Isoproterenol modulates cardiac hepatocyte growth factor expression in the rat heart

P Krenek, L Pivackova, H Cernecka, P Ochodnicky, B Gajdacova, A Adameova, J Kyselovic, J Klimas. Comenius University, Faculty of Pharmacy, Department of Pharmacology and Toxicology, 83232, Slovakia

Objectives. Hepatocyte growth factor (HGF) is a factor with antiapoptotic properties, it stimulates endothelial cell proliferation, angiogenesis and tissue regeneration, has antifibrotic actions and may play a cardioprotective role in myocardial post infarction remodeling. We investigated the time-course of HGF expression during the development of isoproterenol-induced heart failure in the rat. Methods. Adult male Wistar rats were given isoproterenol intraperitoneally (5 mg/kg, n=7 per group). Rats were sacrificed 0.5, 1, 2, 4, 8, 24 h after isoproterenol administration, or 2, 4, 8 days of daily isoproterenol injections. Total RNA was isolated from left ventricles, reverse-transcribed and analyzed by real-time PCR analysis using gene-specific primers for hepatocyte growth factor (HGF), HGF receptor (c-met), hepatocyte growth factor activator inhibitor-1 (HAI-1). Atrial natriuretic peptide (ANP) was used as a marker of cardiac hypertrophy. Results were analyzed using one way ANOVA and are expressed as mean±standard error of the mean. Results. Isoproterenol administration was associated with about 20 % mortality within 3 days of treatment and a decline in left ventricular function maximal by day 8 (101±5 mmHg vs 122±2 mmHg, P<0.05).

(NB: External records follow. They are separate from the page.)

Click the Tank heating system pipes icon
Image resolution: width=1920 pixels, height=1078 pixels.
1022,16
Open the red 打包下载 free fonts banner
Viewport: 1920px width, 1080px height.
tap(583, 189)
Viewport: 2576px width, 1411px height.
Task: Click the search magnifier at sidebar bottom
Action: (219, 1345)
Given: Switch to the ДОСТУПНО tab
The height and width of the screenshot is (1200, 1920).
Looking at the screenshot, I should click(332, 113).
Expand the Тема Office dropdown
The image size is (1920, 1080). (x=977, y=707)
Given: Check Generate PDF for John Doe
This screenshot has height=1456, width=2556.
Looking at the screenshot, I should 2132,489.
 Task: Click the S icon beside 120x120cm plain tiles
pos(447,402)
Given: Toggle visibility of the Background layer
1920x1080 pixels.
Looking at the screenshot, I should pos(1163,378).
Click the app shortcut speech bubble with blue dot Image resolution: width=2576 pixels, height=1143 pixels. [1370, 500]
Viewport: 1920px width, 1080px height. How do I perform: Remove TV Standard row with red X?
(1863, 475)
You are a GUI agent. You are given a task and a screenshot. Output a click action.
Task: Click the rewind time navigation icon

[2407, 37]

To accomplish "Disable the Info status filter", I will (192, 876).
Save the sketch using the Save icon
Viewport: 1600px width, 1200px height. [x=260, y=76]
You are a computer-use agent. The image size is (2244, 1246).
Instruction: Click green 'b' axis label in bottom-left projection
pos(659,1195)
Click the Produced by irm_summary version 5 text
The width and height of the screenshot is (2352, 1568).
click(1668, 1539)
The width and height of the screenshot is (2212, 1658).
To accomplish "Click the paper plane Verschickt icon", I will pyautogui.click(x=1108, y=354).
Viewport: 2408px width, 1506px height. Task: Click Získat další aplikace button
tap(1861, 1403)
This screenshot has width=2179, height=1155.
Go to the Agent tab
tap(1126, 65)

Relative left ventricular weight and expression of cardiac hypertrophy marker ANP increased 15±3.0 fold within 24 hours and remained elevated for 8 days (P<0.05). In the left ventricle, HGF expression increased 2.4±0.2 fold after 2 days of isoproterenol treatment and remained elevated until day 8 (P<0.05). c-met expression transiently, but highly variably increased within 4 hours (24±13 fold, P=NS), returned to control levels within 24 h and increased again after 4 days (380±170 fold, P<0.05). HAI-1 mRNA levels were elevated more than twofold on day 1 and day 2 (P<0.05), then they returned to control levels. Conclusions. Chronic beta adrenergic stimulation in the rat leads to a late upregulation of HGF that is preceded by a transient upregulation of HAI-1 which could limit HGF production within the heart. The HGF pathway could become fully functional after 4 days of isoproterenol administration, when c-met is upregulated in parallel with HGF. HGF overexpression could play a protective role in isoproterenol-induced heart failure

The project was supported by: VEGA 1/0981/12.